Strengths and limitations

In previous studies [6, 7], a dichotomized version of the mRS was used (mRS ≥3 was considered as ‘poor outcome’) and analyzed using binary logistic regression models. In order to exploit the full ordinal nature of the mRS score, we used proportional odds regression analysis. In addition, the use of random effect analyses allowed us to estimate (the variance of) center outcomes adjusted for random variation and various other factors (i.e. case-mix, structure, and process indicators).

A first limitation of this study is the unavailability of other potentially contributing factors to between-center outcome differences, e.g. unmeasured patient characteristics, care processes, and center characteristics. A second limitation is that missing values may have introduced some bias, although we believe to have mitigated this issue considerably using multiple imputation, which is the preferred method over complete case analysis [36, 37]. A third limitation is low number of second-level units, with resulting lack of precision in tau2 estimates. A final limitation is that we only analyzed one outcome.
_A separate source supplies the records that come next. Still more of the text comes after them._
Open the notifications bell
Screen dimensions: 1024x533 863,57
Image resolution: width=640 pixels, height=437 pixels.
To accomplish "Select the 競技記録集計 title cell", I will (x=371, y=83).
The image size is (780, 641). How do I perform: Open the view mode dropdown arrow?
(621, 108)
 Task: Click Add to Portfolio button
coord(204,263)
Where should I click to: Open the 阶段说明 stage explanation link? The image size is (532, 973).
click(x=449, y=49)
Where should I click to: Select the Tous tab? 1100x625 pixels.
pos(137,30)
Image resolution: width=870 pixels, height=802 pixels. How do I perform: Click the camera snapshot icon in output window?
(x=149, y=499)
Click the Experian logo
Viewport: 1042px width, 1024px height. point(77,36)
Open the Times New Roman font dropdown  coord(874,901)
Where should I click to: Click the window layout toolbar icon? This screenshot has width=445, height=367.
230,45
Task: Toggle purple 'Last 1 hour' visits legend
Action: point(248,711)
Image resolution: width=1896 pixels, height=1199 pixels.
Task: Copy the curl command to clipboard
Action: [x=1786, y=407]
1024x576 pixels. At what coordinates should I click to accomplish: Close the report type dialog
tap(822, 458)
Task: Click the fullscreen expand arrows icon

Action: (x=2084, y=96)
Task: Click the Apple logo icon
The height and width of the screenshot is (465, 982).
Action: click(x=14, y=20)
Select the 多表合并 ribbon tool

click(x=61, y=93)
Although the mRS is used as an outcome in virtually all modern stroke trials, our conclusions might have been different if we had used other outcomes that are relevant to stroke patients treated with EVT, like patient-reported outcomes such as quality of life. In addition, even though the mRS is an appropriate tool for assessing patient disability after stroke care, it may not be easily transferrable to outcomes research. After all, in many countries other than the Netherlands, the mRS is not routinely collected for all acute stroke patients. However, if we would have used clinical outcomes that are commonly registered in administrative databases, such as short-term mortality or readmission, we would have less certainty about our estimations because of the much smaller number of events in the context of acute stroke treatment. Moreover, from a clinical perspective these outcome measures are far less relevant in the stroke context compared to the mRS. Therefore, we used the mRS as the most powerful and clinically relevant outcome for our study.

Conclusions

In this study, we have demonstrated that between-center differences in performance on structure and process indicators have a small impact on functional outcome of ischemic stroke patients treated with EVT, while differences in case-mix affects this variation substantially. Thus, outcome indicators may not be valid and useful for comparing and improving the quality of stroke care based on observational data. Since variation in performance on structure and process indicators captures real quality improvement potential, these indicators should be used in future benchmarking initiatives. This is especially true when a strong association exists between those indicators and outcome, as is the case for time to treatment in ischemic stroke.